'What can I do but write my songs?'
Legendary American singer, guitarist and musicologist Ry Cooder has decided that it’s time to stand up and be counted – and he’s come out fighting for Obama with his latest album, ‘Election Special’
HIS VOICE IS GRIZZLED and seasoned, old as time, deep and resonant, angry and unrepentant and offset by a wonderful, sleazy guttural chuckle. His syntax has all kinds of quaint constructions and is peppered with deliciously dated expletives. I mean, who says “goddamned” any more?
But Ry Cooder is not a man who has ever taken kindly to what is fashionable in his 40-plus years in music. When he has cause to mention the word “lifestyle”, he spits it out with distaste.

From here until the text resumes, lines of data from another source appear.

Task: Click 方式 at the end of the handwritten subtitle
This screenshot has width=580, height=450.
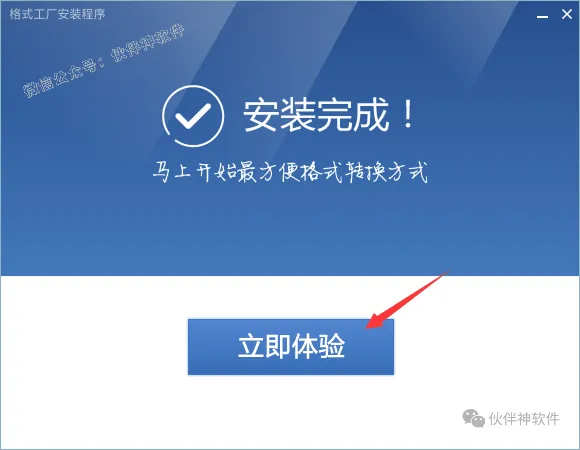Action: [408, 172]
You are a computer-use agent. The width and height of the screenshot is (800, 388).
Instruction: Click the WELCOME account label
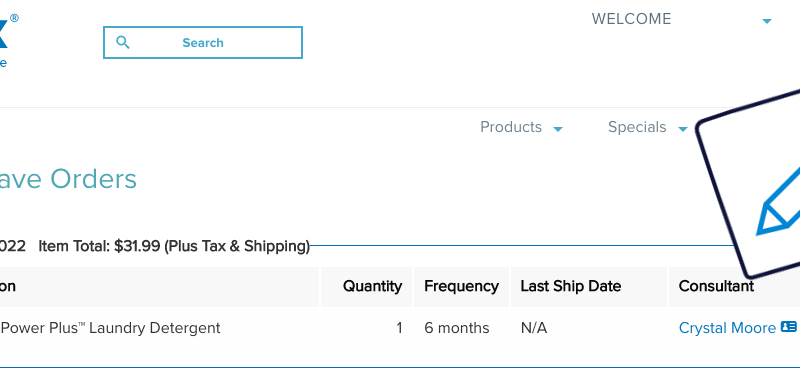click(x=631, y=19)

Almost, but not quite, the same distaste as when he speaks of Mitt Romney and the right-wing in the American Republican Party.

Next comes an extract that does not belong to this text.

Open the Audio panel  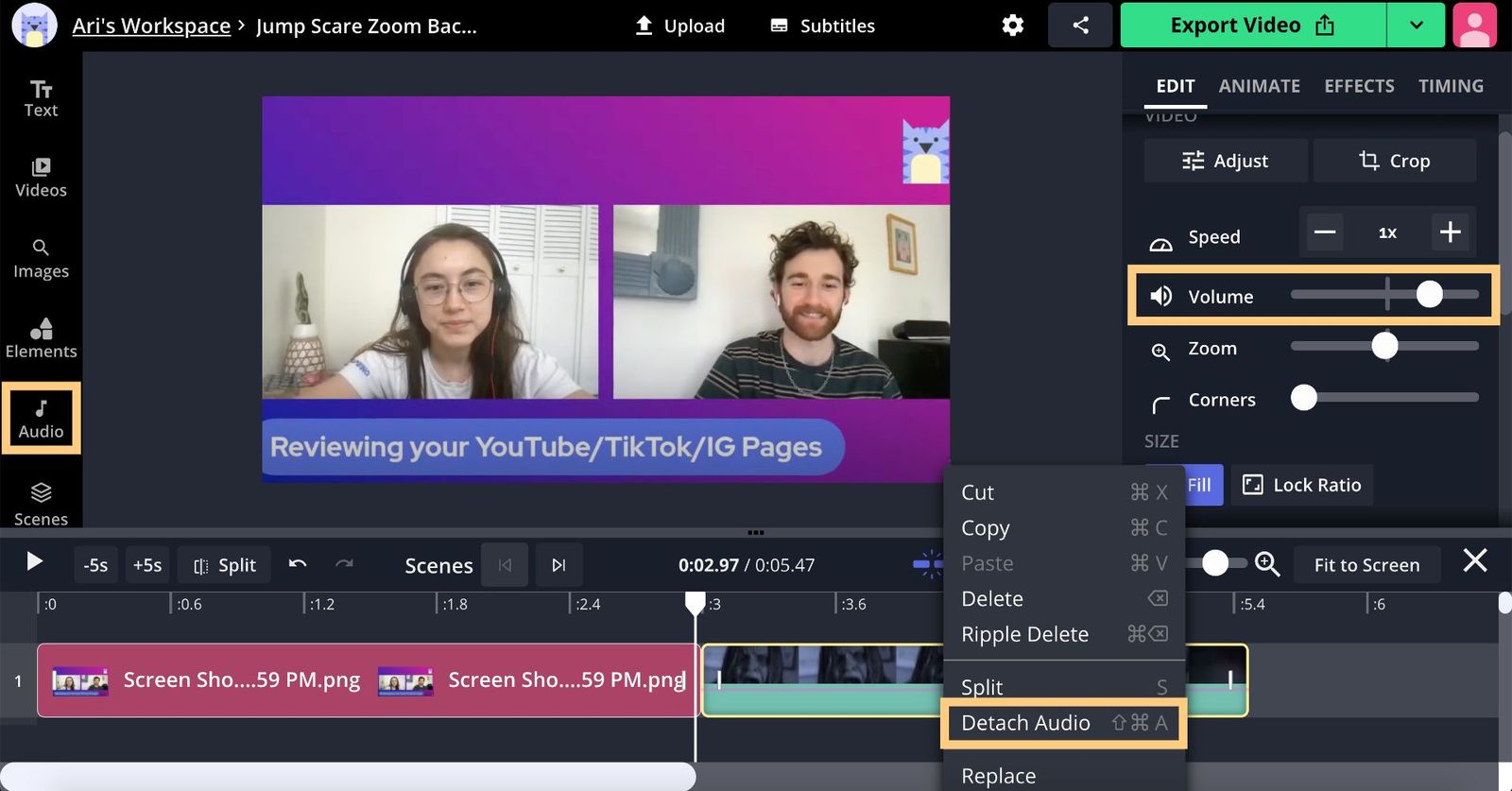click(x=41, y=419)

It is 10.30am in Santa Monica in his native California, but the phone line crackles with his political passion as he details what prompted him to record his spirited new album, Election Special.
“This bunch of songs got started with Pull Up Some Dust and Sit Down . So once I finished that I just kept going. That’s the simple answer . . .”
A more complete answer would be that the left-leaning Cooder believes that the time has come to stand up and be counted.
“Well, we live in an urgent time. People here believe that this is the most critical time in American history. There has never been a more critical time, when you have terrible forces of the right so organised and so fully funded and so in control, like a giant octopus. If they can buy this election – which they are trying to do, simply just pay for it – and they are doing many things towards this goal . . .
“Everybody thinks ‘oh Obama, he’s popular, he’ll win’. But he could lose. It’s so drastic. I tried to say this in a couple of these songs but what can you do but write your songs? That’s what I know how to do, so that’s what I do.”
In a way, Election Special is like an old-fashioned public information broadcast, albeit from one side, that deals with election issues and personalities, from the controversial and powerful brothers, Charles and David Koch, to how Romney’s dog views his master. It is hugely entertaining, but Cooder’s tales carry a real sting. The album is also the latest in a rich seam of form for the 65-year-old Californian that began with 2005’s Chavez Ravine, the first of his celebrated Californian trilogy, completed by My Name Is Buddy (2007) and I, Flathead (2008). He has also published a book of short stories, Los Angeles Stories, last year.
He picks up on the public information line but adds: “I’m sorry I have to say that music is not the source of information that it was, say, 100 years ago, or during the early days of the labour movement, when songs were very important – this was one way that ideas were sent around. Now it is a very different time, a very different social environment, so I don’t know where music fits in. I think it can have a place, but jeez, the question has to be: How will people even find this record? How will people hear it?